With its rugged terrain and unbearably high temperatures, the banditry-prone Kerio Valley, which runs across Baringo and Elgeyo-Marakwet counties, is one of the most dangerous places to work in for a police officer.

The unfriendly terrain has played to the advantage of armed bandits, who lay ambush on security officers posted to beef up security with most of them unfamiliar with the region.

A spot check by the Nation during a tour of the area that has come to be known as “The Valley of Death” last week revealed that the area has deep gullies occasioned by many years of soil erosion, making it a perfect hideout for the daring bandits.

Perhaps the worst of the region’s attacks is the killing of 19 Administration Police (AP) officers in the porous Kapedo, on the boundary of Baringo and Turkana, in 2014.

The officers were on a mission to recover a vehicle that had been set ablaze in another botched security operation.

AP Constable Eric Mugendi, who survived the ambush, attributed his escape to the Divine.

“I have been an AP officer for three years but I have never encountered such a bloody experience,” APC Mugendi told the Nation. “I don’t know how I survived the bullets that rained on our lorry.”
READ: Ruto defends military deployment in Kapedo

Mr Mugendi, who sustained a fractured leg and hand in the shootout, said the bandits were heavily armed.

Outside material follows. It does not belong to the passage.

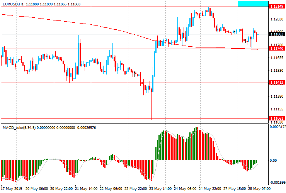Select the red 1.11740 price level tag

coord(277,49)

He recalled: “Our lorry was moving slowly when it was sprayed with bullets. We jumped out for cover as they surrounded the vehicle and rained bullets on it, killing most of our colleagues.”

OFFICER KILLED
The scene was littered with spent bullet cartridges and the vehicle, which was partly burnt by the bandits, riddled with bullet holes.

Inside the shell that used to be the police Land Rover were dozens of used bullets, a clear indication that the officers died a painful death.

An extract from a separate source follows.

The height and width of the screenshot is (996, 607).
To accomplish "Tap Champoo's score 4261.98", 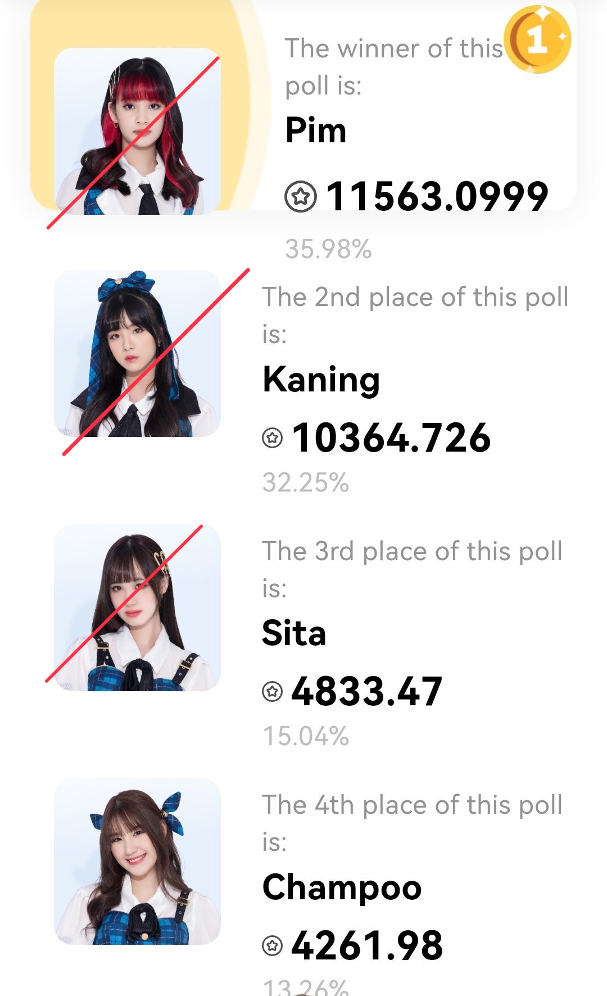I will [x=367, y=945].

The well-planned attacks on security officers has sparked fears that some former officers were behind the planning.

Last year, a former General Service Unit (GSU) constable in Baringo, Mr Lucas Majong Todong, who was believed to be behind the Kapedo attack, was shot dead by police after he attempted to escape.

The ex-policeman is said to have organised the attack in which three officers, escorting examination papers to Kapedo Mixed Secondary School, and two teachers were killed. They also burnt the police Land Cruiser.

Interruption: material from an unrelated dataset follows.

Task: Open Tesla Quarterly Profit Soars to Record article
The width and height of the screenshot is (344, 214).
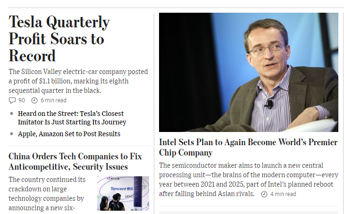Action: click(59, 39)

Detectives said they had sufficient evidence to link the deceased to the attacks but wanted to carry out further investigations in Kabarnet.

He had been questioned and his statement taken at Nginyang’.

However, on reaching Chesirimon centre, about eight kilometres from the police station, he grabbed a firearm belonging to one of the officers escorting him and attempted to escape.

He was pronounced dead on arrival at Kabarnet Referral Hospital.

Security experts are now calling for the profiling of former police and military personnel in the cattle rustling hot spots of Baringo, Turkana, Laikipia and Samburu over fears that some of them may be behind the deadly attacks on civilians and security officers.
“It seems these attacks are planned by well-trained fellows,” Colonel (Rtd) Moses Kwonyike observed.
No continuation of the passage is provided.